» **SUPPLIED PASSAGE**
[Start of section]

Bharat Forge: Rising industrial segment revenue, auto recovery drive gains

Brokerages have also highlighted that the energy crisis in Europe would be a big opportunity for Indian forging and casting companies such as Bharat Forge

bharat forge
Ram Prasad Sahu
3 min read Last Updated : Sep 26 2022 | 9:56 PM IST
With a gain of over 12 per cent in the last three months, Bharat Forge has been one of the top gainers in the auto component space. Investors have brushed aside some of the recession-related worries in the US and Europe, falling oil prices, and raw material pressures on profitability.

Among key concerns for the company has been the impact of weakening of demand in the US and Europe on the heavy commercial vehicle business. The segment accounts for a quarter of Bharat Forge’s revenues. Say analysts, led by Mumuksh Mandlesha of Emkay Research: “Constrained by flat gross domestic product growth expectation, high finance cost and increasing operating costs, there is steep deterioration in the CY23 North America Class 8 production outlook to -6 per cent (versus over 9 per cent earlier), as per Americas Commercial Transp­ortation.”

They expect the downturn to persist in CY24, with an 8 per cent drop in production, due to change in emission norms leading to notable price hikes of over 15 per cent. Class 8 truck net orders have been trending down since February with some recovery in August. Karan Kokane of Ambit Capital Research, however, believes that concerns regarding the business segments exposed to the US market (accounting for 40 per cent of standalone sales) are overdone.

While Class 8 truck order additions hit a five-month high in August, the order backlog for this segment of trucks has remained healthy at 210,000 units (7 months of peak production capacity) providing enough cushion for any near-term headwinds.

[End of section]

» **INFORMATION SUPPLIED**
[Start of section]

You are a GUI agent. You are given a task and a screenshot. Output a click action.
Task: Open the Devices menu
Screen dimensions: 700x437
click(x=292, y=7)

[End of section]

» **ACTIONS TO TAKE**
**1)** Do these statements agree with the Bharat Forge article? Answer yes or no for each, quoting the article's deciding words exactly. (a) The heavy commercial vehicle business makes up a quarter of Bharat Forge's revenues. (b) Class 8 truck net orders have been rising since February. (c) Bharat Forge's stock lost value over the last three months.
**2)** Can you reproduce the Bharat Forge article word for word between "Brokerages have also" and "pressures on profitability.", inclusive?
The listing comes from a different source than the text.

» **COMPLETED EXERCISE**
**1)**
(a) Yes: "The segment accounts for a quarter of Bharat Forge’s revenues."
(b) No: "Class 8 truck net orders have been trending down since February with some recovery in August."
(c) No: "With a gain of over 12 per cent in the last three months, Bharat Forge has been one of the top gainers in the auto component space."

**2)**
Brokerages have also highlighted that the energy crisis in Europe would be a big opportunity for Indian forging and casting companies such as Bharat Forge

bharat forge
Ram Prasad Sahu
3 min read Last Updated : Sep 26 2022 | 9:56 PM IST
With a gain of over 12 per cent in the last three months, Bharat Forge has been one of the top gainers in the auto component space. Investors have brushed aside some of the recession-related worries in the US and Europe, falling oil prices, and raw material pressures on profitability.